**AVAILABLE RECORDS**
• • • •

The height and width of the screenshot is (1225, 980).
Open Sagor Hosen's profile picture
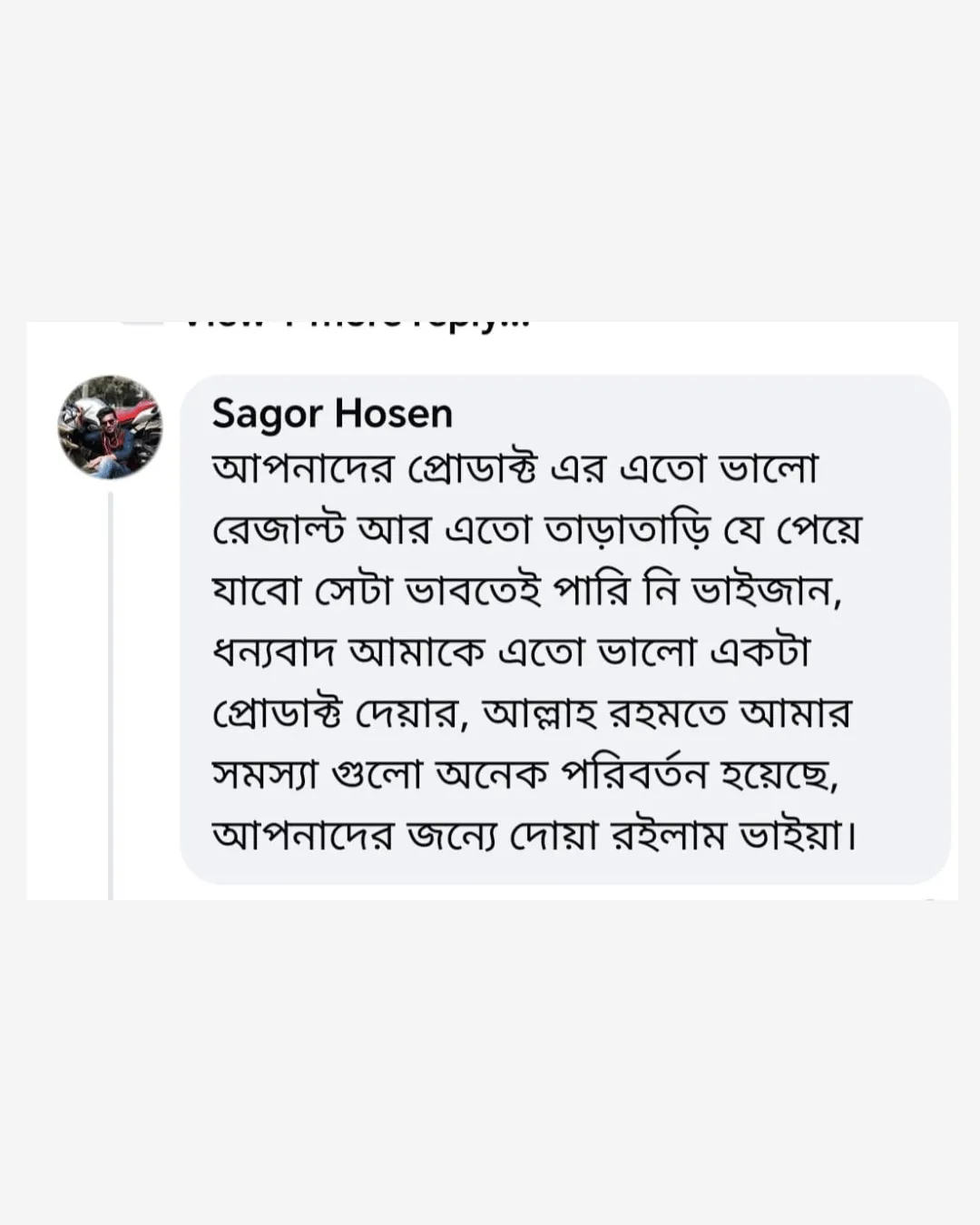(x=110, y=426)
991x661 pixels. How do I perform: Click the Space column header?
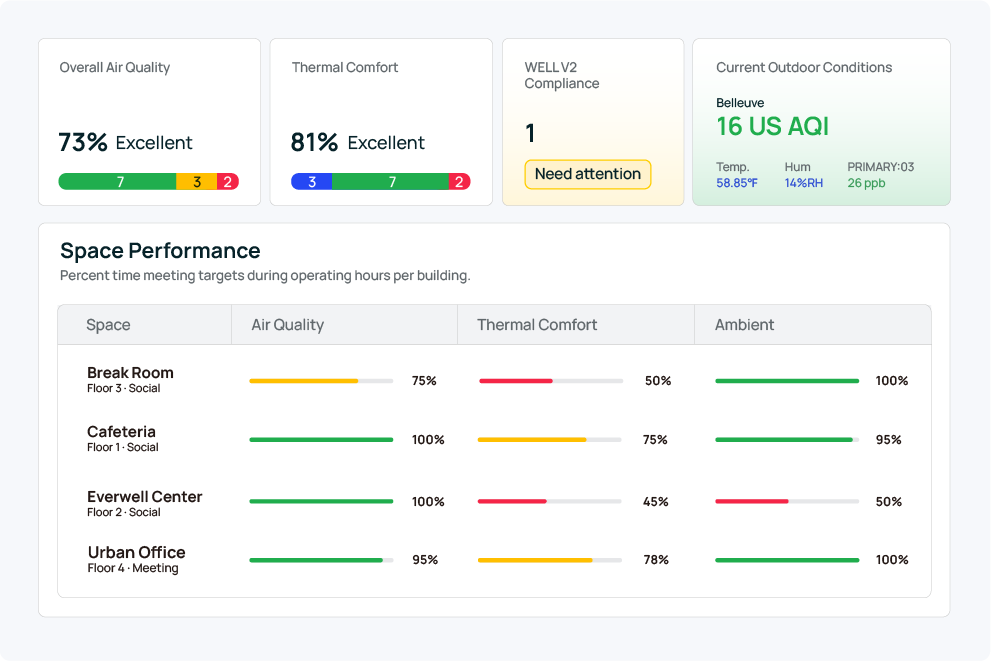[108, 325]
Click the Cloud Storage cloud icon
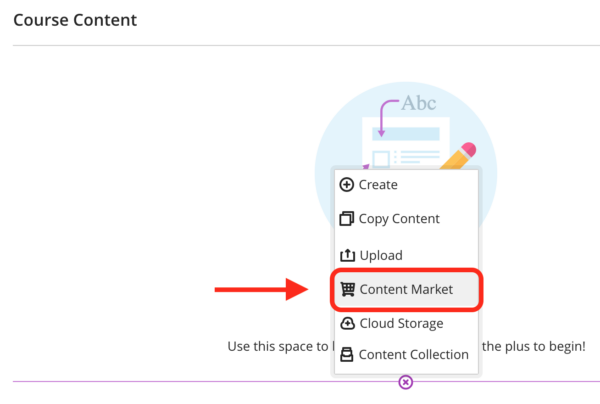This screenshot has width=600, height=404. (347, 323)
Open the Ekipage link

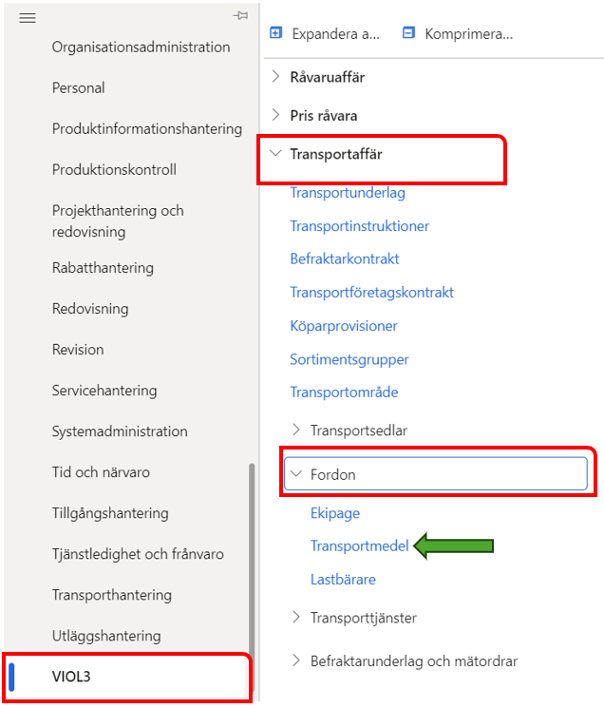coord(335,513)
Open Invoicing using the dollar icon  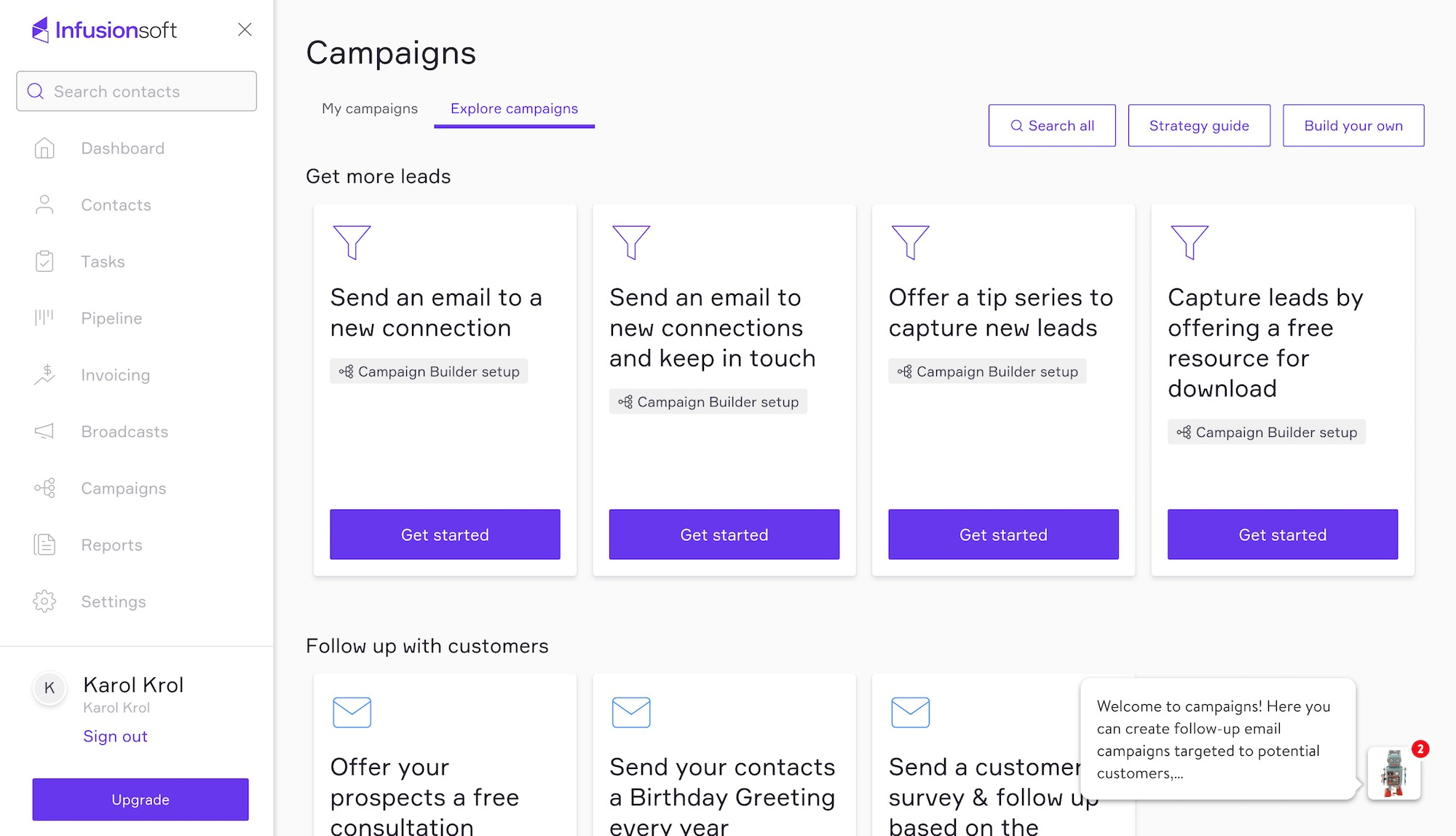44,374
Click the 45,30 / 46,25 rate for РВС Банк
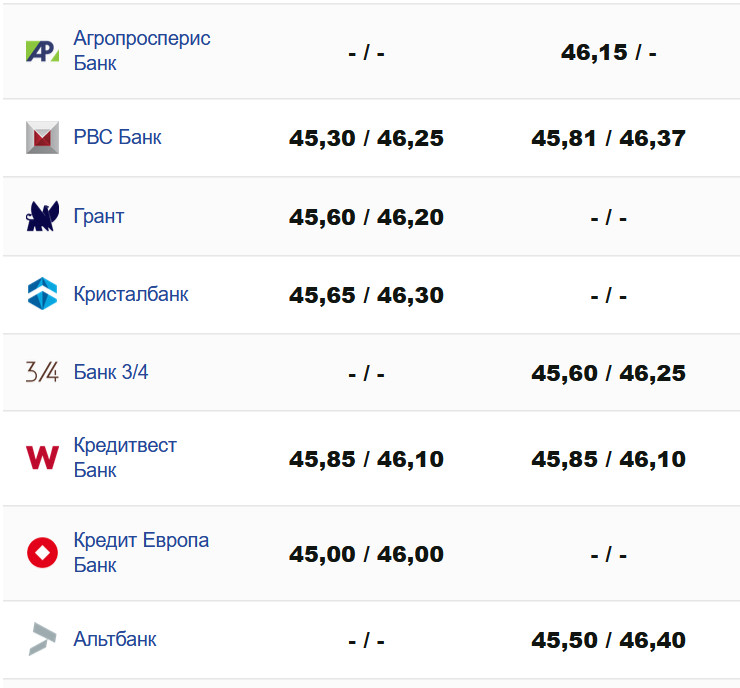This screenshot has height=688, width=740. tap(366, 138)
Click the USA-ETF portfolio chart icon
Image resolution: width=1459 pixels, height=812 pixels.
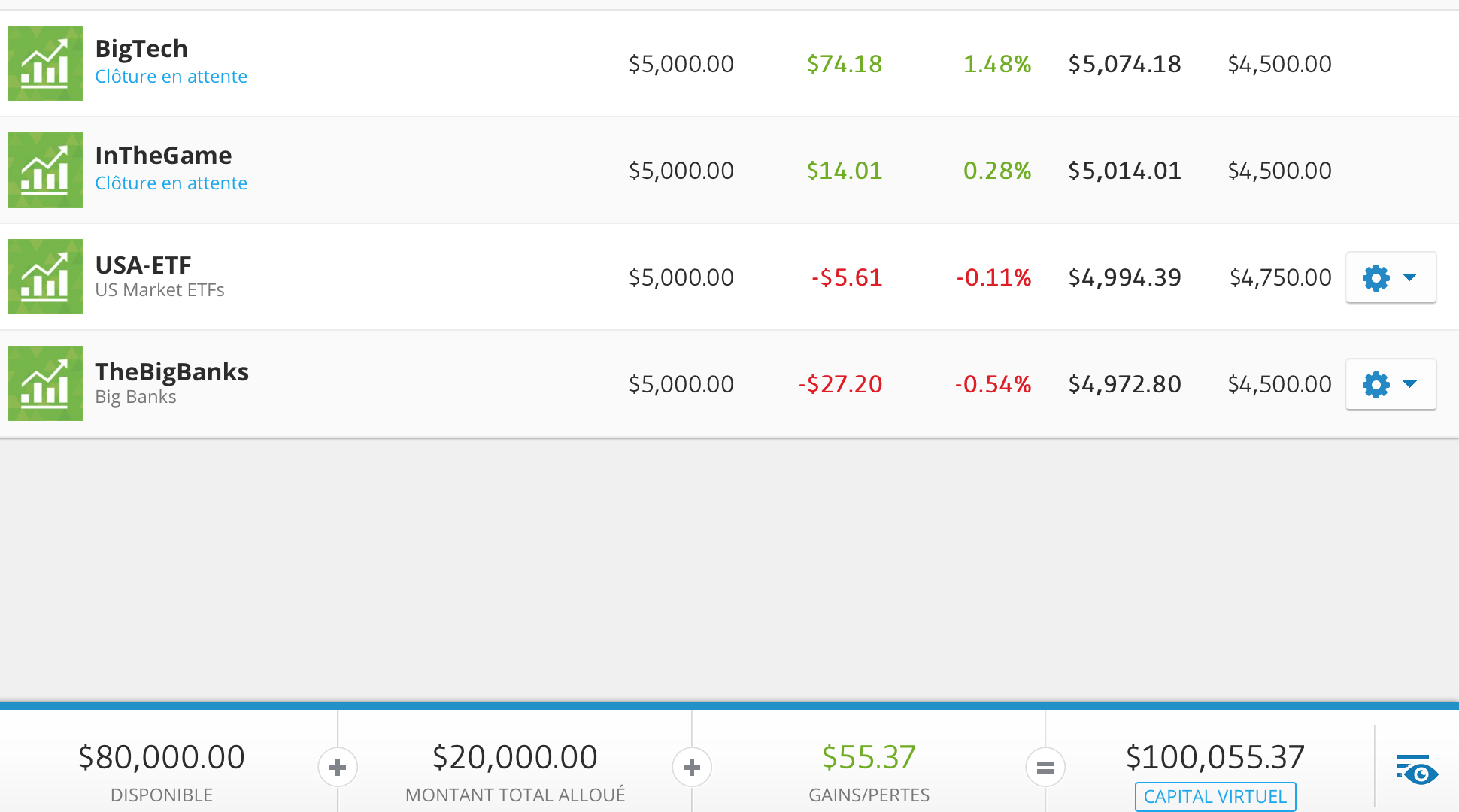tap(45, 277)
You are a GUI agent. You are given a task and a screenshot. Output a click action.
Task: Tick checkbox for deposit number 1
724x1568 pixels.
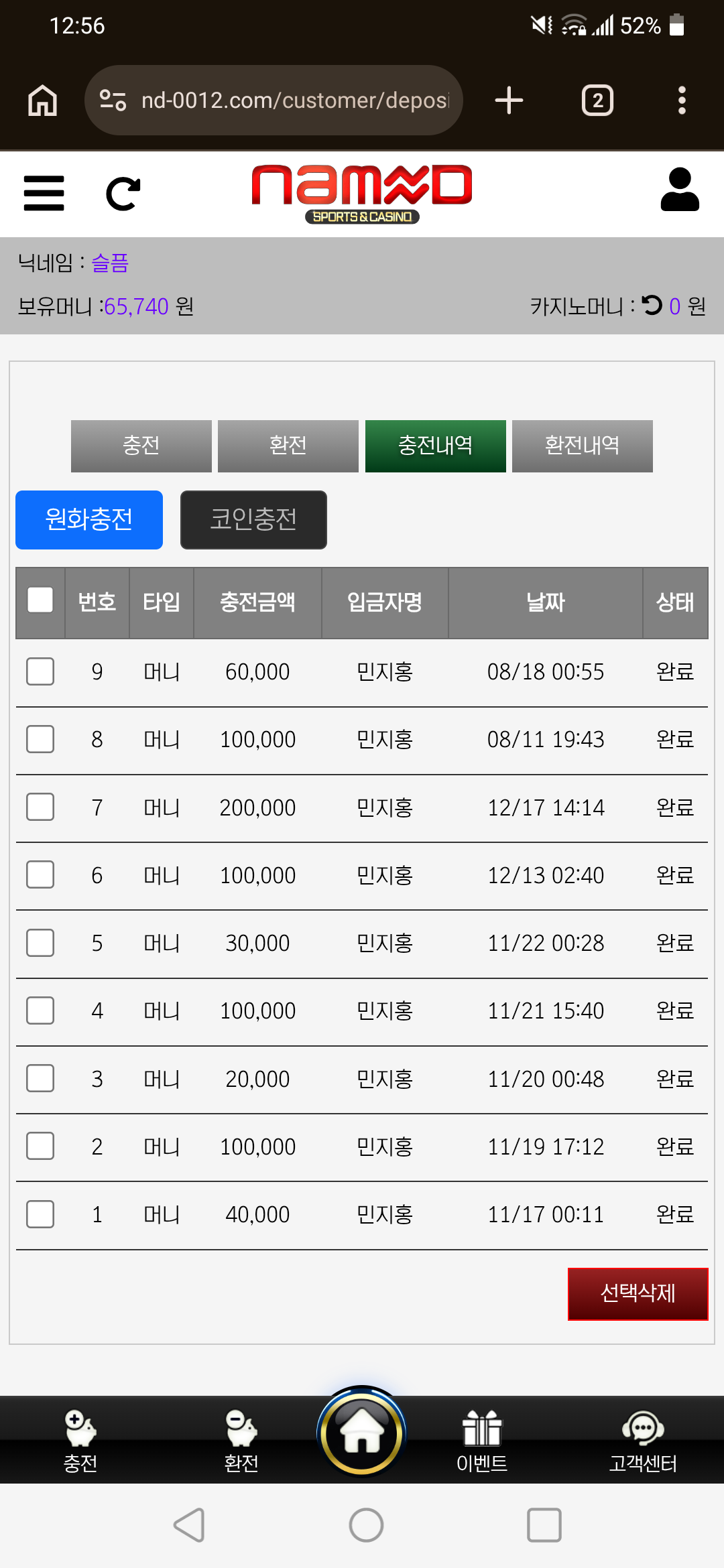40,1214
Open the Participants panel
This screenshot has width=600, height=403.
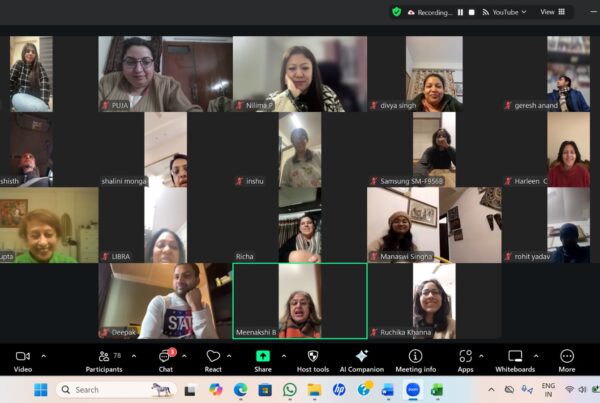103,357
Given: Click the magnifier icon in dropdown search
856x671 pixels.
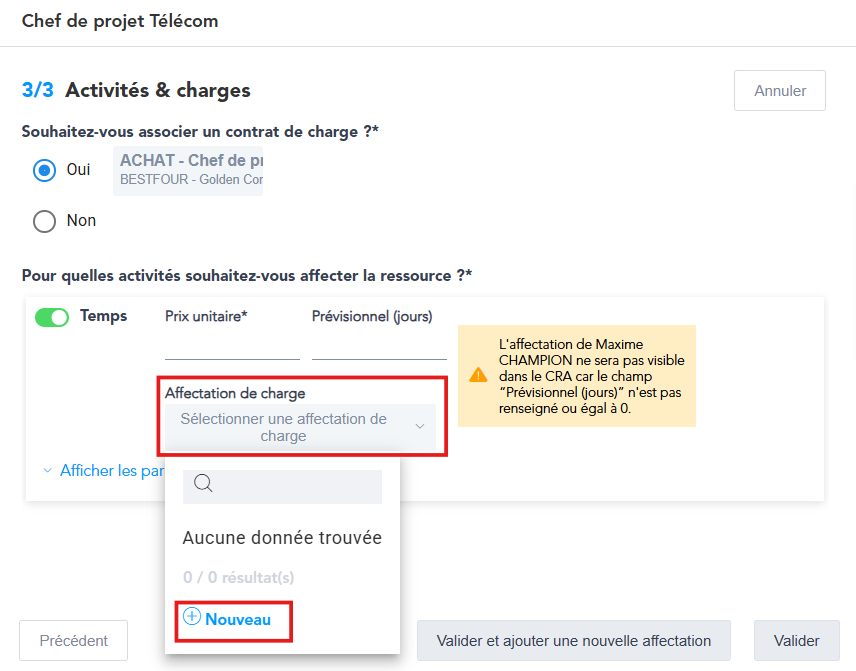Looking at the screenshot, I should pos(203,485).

• • • •

**EXERCISE**
Return the part of the data that opens with the line containing "Given: Click the" and runs through the end of the data, reproducing those lines exactly and leaving the pictures out of your answer.

**EXERCISE RESULT**
Given: Click the magnifier icon in dropdown search
856x671 pixels.
Looking at the screenshot, I should pos(203,485).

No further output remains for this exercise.